Ensure the Spectrum™ Data & Address Quality for Big Data SDK is installed on your machine.
You can run a Spectrum™ Data & Address Quality for Big Data SDK job using the module-specific JAR
files and the configuration files in XML formats.
For a list of the module-specific JAR files, see Components of the SDK Java API.
-
For a Linux system, open a command prompt.
For Windows and Unix systems, open an SSH client, such as
Putty.
-
For a MapReduce job, use the command
hadoop
.
Based on the job you wish to run:
- Pass the name of the JAR file of that module.
- Pass the driver class's name
RunMRSampleJob
.
- Pass the various configuration files as a list of arguments. Each
argument key accepts the path of a single configuration property file,
where each file contains multiple configuration properties.
The syntax of the command is:
hadoop jar <Name of module JAR
file> RunMRSampleJob [-config <Path to configuration file>] [-debug]
[-input <Path to input configuration file>] [-conf <Path to
MapReduce configuration file>] [-output <Path of output
directory>]
For example, for a MapReduce
MatchKeyGenerator job:
hadoop jar amm.core.12.2.jar RunMRSampleJob -config
/home/hadoop/matchkey/mkgConfig.xml -input
/home/hadoop/matchkey/inputFileConfig.xml -conf
/home/hadoop/matchkey/mapReduceConfig.xml -output
/home/hadoop/matchkey/outputFileConfig.xml
-
For a Spark job, use the command
spark-submit
.
Based on the job you wish to run:
- Pass the name of the JAR file of that module.
- Pass the driver class's name
RunSparkSampleJob
.
- Pass the various configuration files as a list of arguments.
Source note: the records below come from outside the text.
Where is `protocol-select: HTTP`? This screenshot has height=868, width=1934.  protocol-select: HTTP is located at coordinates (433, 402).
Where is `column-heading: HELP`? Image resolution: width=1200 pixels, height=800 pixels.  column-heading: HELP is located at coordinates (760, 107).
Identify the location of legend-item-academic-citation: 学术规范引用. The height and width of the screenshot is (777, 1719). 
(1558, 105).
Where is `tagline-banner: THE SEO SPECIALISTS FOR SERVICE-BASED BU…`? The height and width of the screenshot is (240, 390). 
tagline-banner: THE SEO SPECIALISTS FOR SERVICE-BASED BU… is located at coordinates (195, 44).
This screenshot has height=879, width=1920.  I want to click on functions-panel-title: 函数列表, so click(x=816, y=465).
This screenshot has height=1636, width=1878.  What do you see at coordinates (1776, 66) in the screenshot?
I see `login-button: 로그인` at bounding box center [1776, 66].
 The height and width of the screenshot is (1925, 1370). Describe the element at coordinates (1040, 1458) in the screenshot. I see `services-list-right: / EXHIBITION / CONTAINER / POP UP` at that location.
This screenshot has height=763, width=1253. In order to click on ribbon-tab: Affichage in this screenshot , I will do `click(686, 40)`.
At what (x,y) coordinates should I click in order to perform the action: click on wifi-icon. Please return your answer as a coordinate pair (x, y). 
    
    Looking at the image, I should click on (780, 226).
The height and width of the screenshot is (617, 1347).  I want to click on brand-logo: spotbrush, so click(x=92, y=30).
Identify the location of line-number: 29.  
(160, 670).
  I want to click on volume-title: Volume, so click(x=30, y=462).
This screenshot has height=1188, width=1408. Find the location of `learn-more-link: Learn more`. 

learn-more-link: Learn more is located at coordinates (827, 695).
Each
argument key accepts the path of a single configuration property file,
where each file contains multiple configuration properties.
The syntax of the command is:
spark-submit –-class
RunSparkSampleJob <Name of module JAR file> [-config <Path to
configuration file>] [-debug] [-input <Path to input configuration
file>] [-conf <Path to Spark configuration file>] [-output <Path
of output directory>]
For example, for a Spark
MatchKeyGenerator job:
spark-submit --class RunSparkSampleJob
amm.core.12.2.jar -config
/home/hadoop/spark/matchkey/matchKeyGeneratorConfig.xml -input
/home/hadoop/spark/matchkey/inputFileConfig.xml -output
/home/hadoop/spark/matchkey/outputFileConfig.xml
Note: To see a list of argument keys supported for the
hadoop
or
spark-submit
commands, run the
commands:
hadoop --help
or
spark-submit --help